Oh really. He is not the main-guy? Then why give him main-guy money? How much are the Phils going to pay Howard when it is his time? And speaking of that how can they justify paying Howard next to nothing right now, while Soriano is paid as one of the best players in the game. I don't care how they spin it, that would have to leave a bad taste in Howard's mouth.

And let's be honest Soriano is not the best guy in the clubhouse either. If he is so talented why is he about to play for his fourth team in five years? Buck Showalter had a problem with him. I know that is not a big deal a lot of people have problems with Showalter, but Joe Torre also had issues with Soriano. Let's not forget the shenanigans he pulled in spring training last season with Frank Robinson.

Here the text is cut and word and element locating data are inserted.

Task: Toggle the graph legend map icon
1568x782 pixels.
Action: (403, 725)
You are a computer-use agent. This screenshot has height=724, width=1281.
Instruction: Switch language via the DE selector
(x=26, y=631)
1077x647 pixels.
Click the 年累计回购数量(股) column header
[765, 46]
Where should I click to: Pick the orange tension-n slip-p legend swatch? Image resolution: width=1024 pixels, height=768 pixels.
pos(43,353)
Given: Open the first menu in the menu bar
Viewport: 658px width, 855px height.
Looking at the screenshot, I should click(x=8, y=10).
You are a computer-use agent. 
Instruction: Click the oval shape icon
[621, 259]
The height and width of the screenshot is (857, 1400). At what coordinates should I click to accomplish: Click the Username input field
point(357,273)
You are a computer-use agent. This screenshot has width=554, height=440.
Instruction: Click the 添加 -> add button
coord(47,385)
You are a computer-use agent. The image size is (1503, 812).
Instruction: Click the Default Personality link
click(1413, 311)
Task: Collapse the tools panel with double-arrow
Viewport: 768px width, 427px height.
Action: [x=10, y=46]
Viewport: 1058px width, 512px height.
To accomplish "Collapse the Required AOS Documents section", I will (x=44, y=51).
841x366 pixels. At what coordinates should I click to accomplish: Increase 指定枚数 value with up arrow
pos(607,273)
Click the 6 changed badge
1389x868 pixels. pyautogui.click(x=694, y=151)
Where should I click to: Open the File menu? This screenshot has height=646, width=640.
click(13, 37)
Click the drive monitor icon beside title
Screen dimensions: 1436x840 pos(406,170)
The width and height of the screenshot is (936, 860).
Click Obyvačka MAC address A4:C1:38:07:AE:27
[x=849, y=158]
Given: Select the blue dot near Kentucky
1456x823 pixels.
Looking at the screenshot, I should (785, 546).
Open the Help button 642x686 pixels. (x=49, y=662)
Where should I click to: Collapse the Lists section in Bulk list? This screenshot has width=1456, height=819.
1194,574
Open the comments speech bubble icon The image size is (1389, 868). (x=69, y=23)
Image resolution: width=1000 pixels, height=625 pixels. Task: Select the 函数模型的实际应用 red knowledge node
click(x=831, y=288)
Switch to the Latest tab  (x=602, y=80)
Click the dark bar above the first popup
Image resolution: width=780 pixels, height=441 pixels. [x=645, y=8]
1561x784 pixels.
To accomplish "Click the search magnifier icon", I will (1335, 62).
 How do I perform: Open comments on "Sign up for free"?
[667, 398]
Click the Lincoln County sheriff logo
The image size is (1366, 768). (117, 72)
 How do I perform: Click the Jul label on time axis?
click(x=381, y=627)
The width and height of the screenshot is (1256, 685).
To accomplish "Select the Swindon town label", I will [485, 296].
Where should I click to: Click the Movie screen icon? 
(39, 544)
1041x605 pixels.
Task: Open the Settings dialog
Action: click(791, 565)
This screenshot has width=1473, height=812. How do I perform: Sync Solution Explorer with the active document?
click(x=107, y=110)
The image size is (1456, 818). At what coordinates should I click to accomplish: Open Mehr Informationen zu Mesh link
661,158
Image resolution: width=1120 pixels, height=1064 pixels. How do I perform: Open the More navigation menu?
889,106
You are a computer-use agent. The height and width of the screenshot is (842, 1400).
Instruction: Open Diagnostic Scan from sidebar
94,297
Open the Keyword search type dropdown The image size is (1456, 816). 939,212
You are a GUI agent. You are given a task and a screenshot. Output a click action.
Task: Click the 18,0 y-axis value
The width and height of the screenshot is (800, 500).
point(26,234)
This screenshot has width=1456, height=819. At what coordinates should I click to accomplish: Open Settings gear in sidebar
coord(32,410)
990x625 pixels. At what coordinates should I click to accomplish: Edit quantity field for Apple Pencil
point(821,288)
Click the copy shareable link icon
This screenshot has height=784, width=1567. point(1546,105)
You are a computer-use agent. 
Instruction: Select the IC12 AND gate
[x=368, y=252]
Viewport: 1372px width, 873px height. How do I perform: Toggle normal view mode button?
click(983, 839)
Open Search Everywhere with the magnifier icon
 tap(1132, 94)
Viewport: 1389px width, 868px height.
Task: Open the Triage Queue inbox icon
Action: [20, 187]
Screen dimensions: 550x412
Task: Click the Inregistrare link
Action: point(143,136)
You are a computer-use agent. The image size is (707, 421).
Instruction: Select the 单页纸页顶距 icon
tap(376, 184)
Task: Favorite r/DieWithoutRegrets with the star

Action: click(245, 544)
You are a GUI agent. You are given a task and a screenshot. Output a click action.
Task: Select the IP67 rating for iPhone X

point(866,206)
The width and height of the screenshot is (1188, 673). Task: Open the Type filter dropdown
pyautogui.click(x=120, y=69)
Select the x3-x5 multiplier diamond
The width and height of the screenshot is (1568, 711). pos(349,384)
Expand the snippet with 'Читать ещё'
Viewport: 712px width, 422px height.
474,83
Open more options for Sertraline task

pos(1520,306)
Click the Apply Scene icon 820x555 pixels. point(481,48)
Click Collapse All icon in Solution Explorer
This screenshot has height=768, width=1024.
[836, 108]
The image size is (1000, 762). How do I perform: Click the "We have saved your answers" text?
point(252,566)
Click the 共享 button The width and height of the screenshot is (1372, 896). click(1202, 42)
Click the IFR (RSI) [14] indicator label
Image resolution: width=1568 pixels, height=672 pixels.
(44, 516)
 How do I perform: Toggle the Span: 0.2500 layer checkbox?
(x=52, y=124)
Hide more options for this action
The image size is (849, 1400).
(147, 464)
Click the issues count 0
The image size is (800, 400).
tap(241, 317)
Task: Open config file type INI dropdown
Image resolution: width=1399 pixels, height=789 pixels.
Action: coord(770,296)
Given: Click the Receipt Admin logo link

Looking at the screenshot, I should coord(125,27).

If I was making the decisions for the Phillies the guy I'd be targeting is Gary Sheffield, who can easily be had in a deal with the New York Yankees. Of course you would have to give him an extension, but it would be for a fraction of the cost to land Soriano. And he only makes $9 million this coming season.

Who would you rather have up in a big spot Sheffield or Soriano? They are both big-time home run hitters, but Sheffield is the guy I want at bat in the clutch. Sheffield, for his career, is a .316 hitter with runners in scoring position, while Soriano has produced just a .252 average in similar spots.

If the Phils want Howard to get pitches Sheffield is the guy to hit behind him not Soriano.

General manager Pat Gillick has said that he wants to keep the payroll around $90 million. With Utley and Myers due for huge raises in arbitration, adding Soriano will hinder Gillick from addressing other needs such as bullpen help, a third baseman and a catcher. Gillick has also said that he is comfortable with Abraham Nunez at third with a catching tandem of Chris Coste and Carlos Ruiz.

Do you believe him? Me neither. So don't blow your cash on Soriano.

The Phillies could use the extra money they were planning on spending for Soriano and spread it around a little. But then again things would be made much easier in the City of Brotherly if Gillick could relieve himself of the albatross that is known as Pat Burrell. Unfortunately for the Phillies there is not much of a market for a .250 hitter that is due $27 million over the next few seasons.

Point is Philadelphia is not one player away. Getting Soriano does not put them in the World Series. But getting Sheffield and adding some more quality pieces gets them a lot closer.